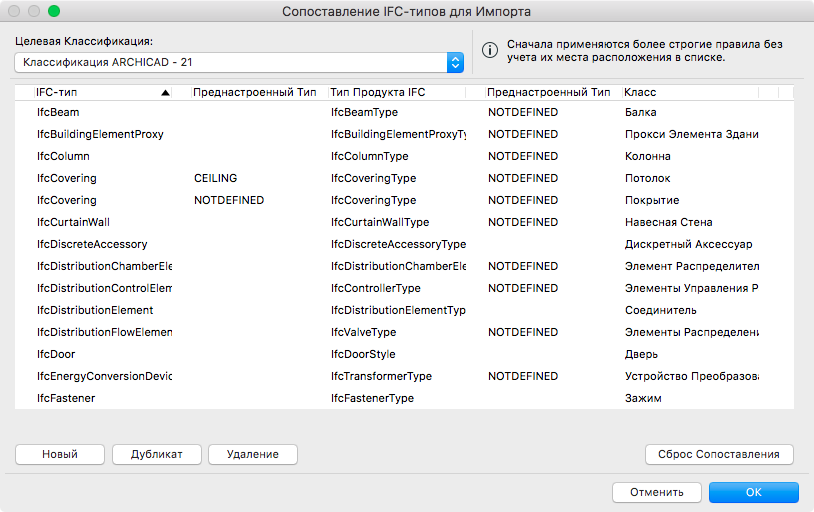
Task: Click the green zoom window button
Action: click(x=54, y=11)
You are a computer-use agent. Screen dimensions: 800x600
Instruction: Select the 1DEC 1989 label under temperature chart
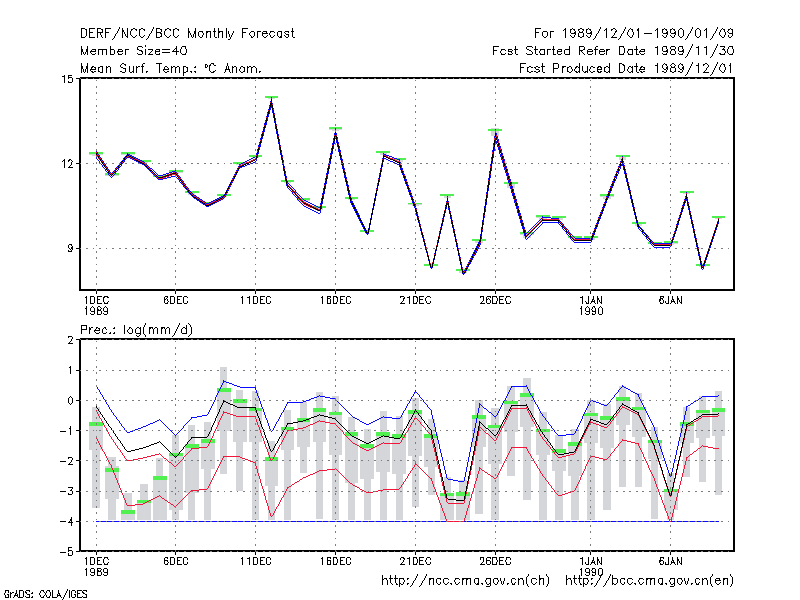tap(96, 306)
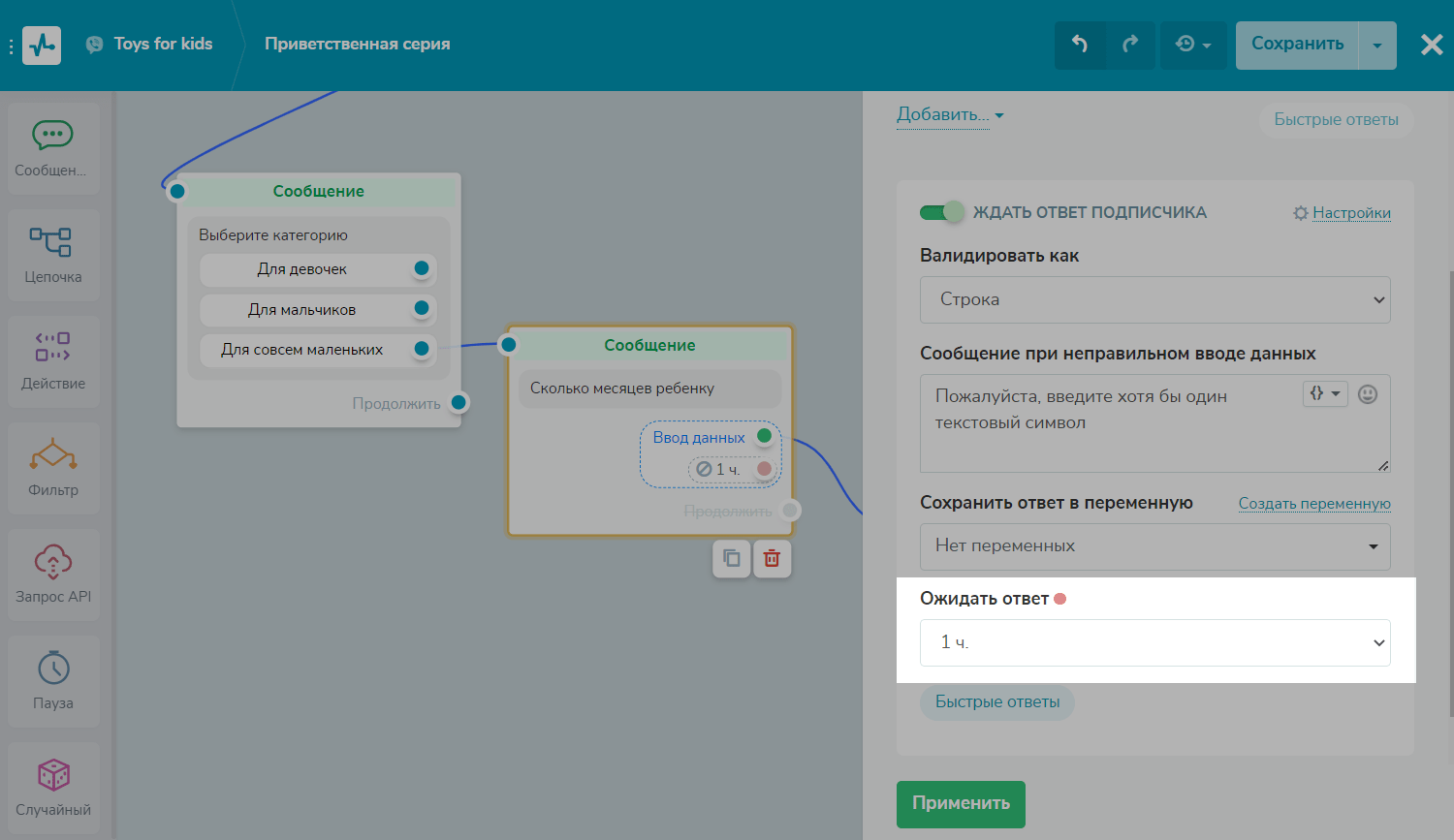Open the 'Валидировать как' dropdown
The image size is (1454, 840).
[1154, 299]
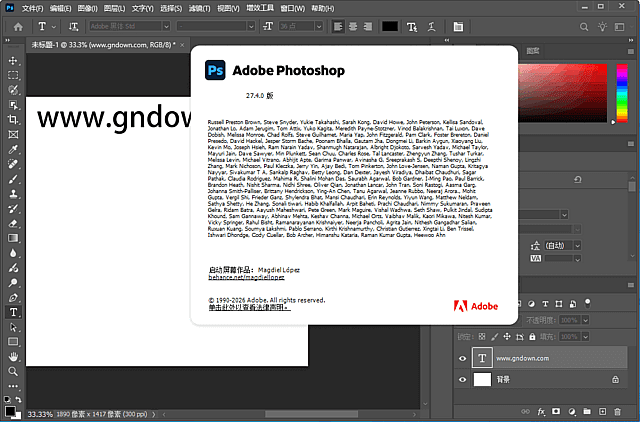This screenshot has width=640, height=422.
Task: Pick the Eyedropper tool
Action: pyautogui.click(x=14, y=149)
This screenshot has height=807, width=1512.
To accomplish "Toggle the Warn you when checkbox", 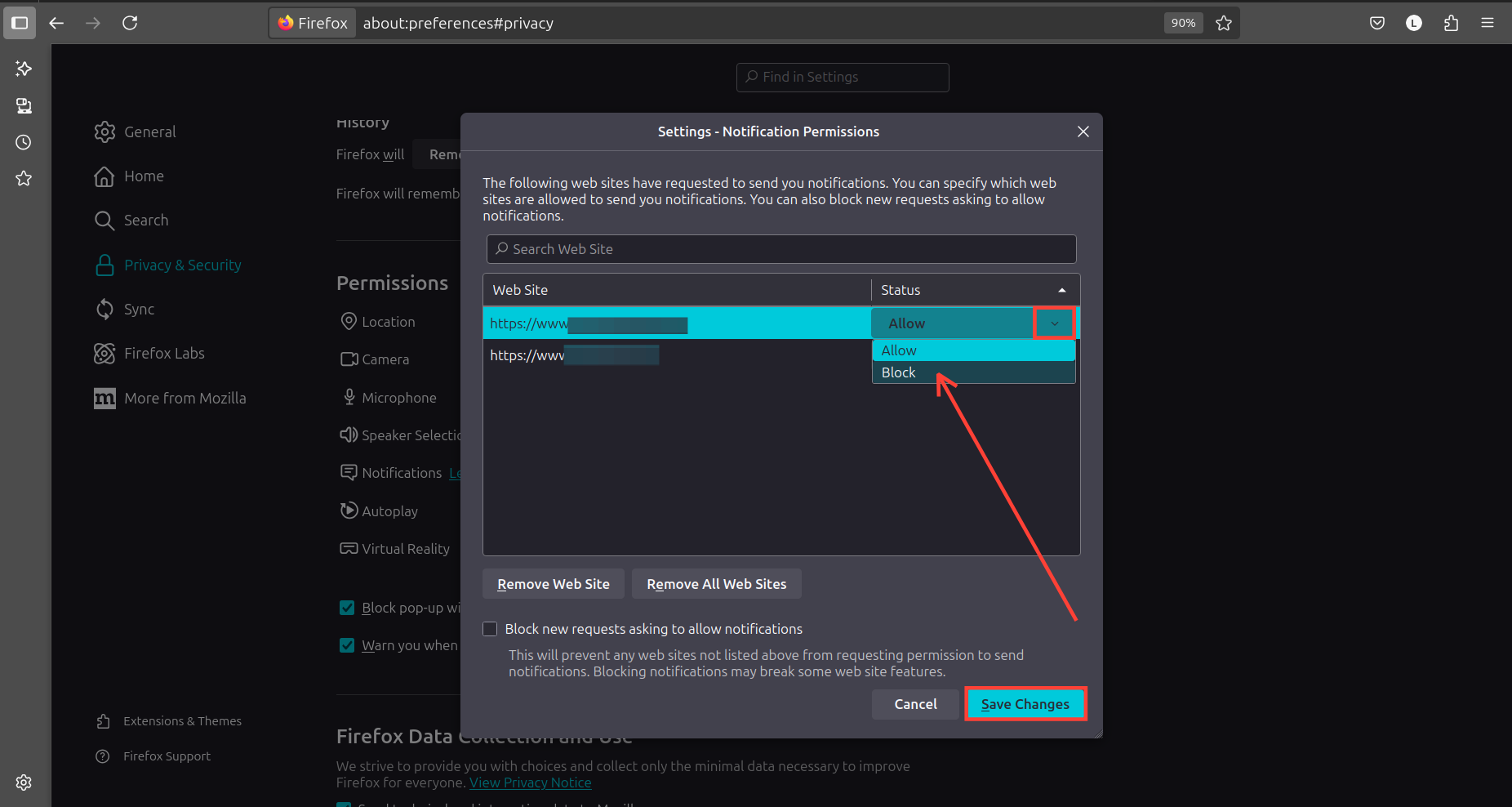I will tap(347, 645).
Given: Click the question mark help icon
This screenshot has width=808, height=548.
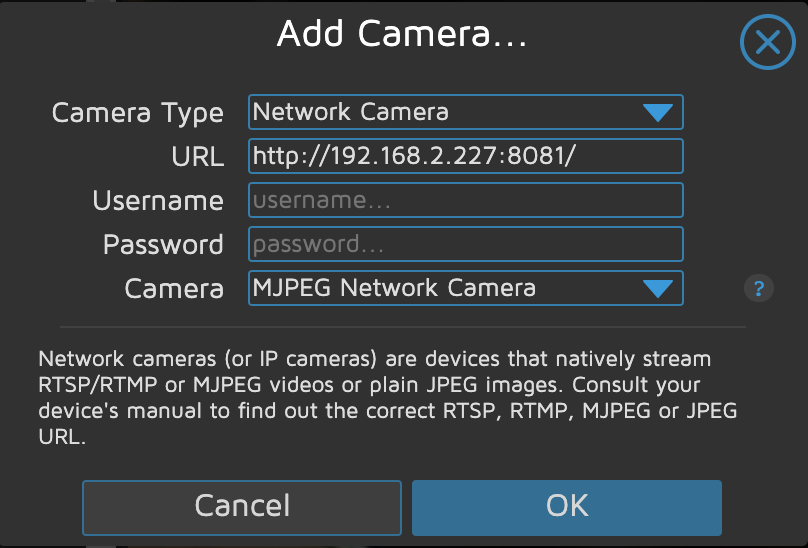Looking at the screenshot, I should 759,289.
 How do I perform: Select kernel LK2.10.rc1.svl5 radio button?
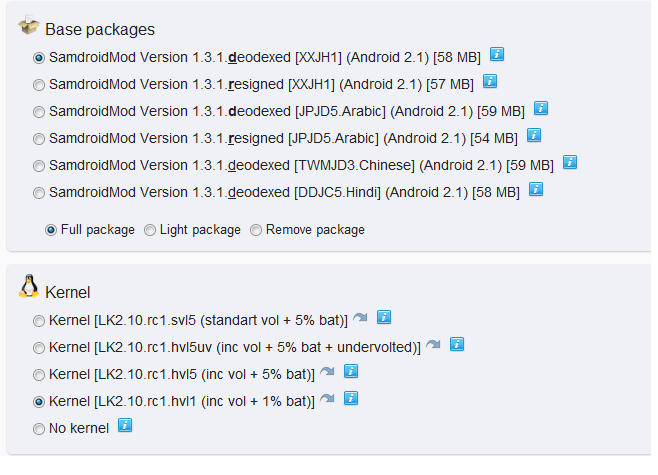(39, 321)
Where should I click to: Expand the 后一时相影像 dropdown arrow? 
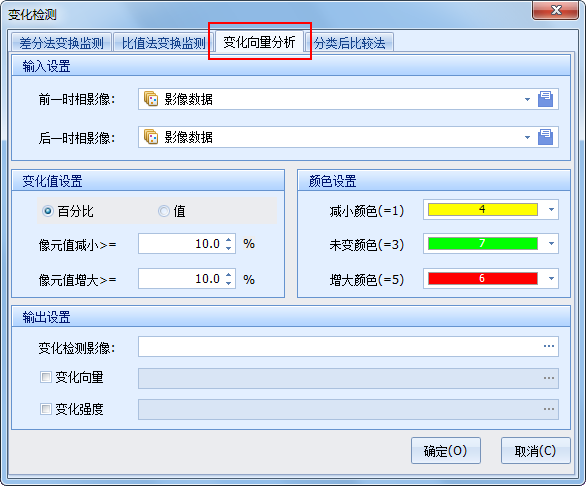click(x=527, y=137)
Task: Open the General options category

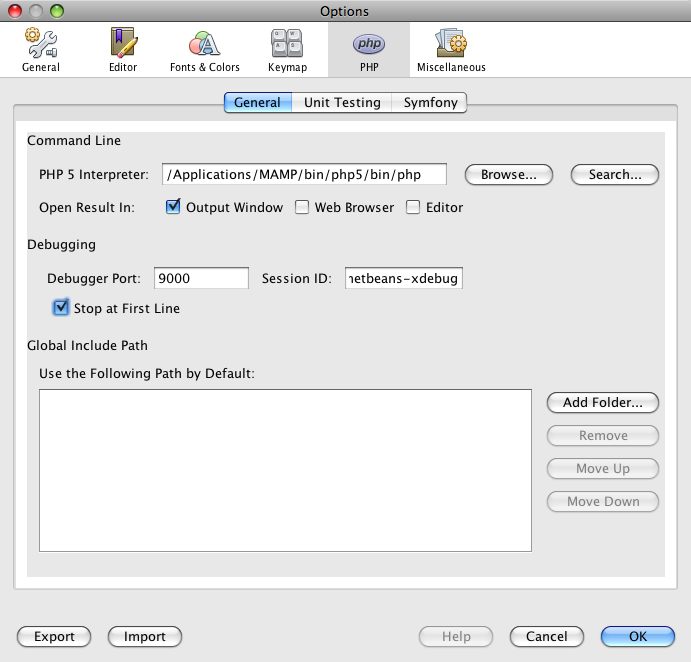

= = =

WHAT YOU SHOULD DO: Reproduce everything from the line containing "Where should I" down to the end of the items, substituting "Advanced" for "General" and keeping all else unchanged. Leave the pictures out.

TASK RESPONSE:
Where should I click to: Expand the 后一时相影像 dropdown arrow? 
click(x=527, y=137)
Task: Open the Advanced options category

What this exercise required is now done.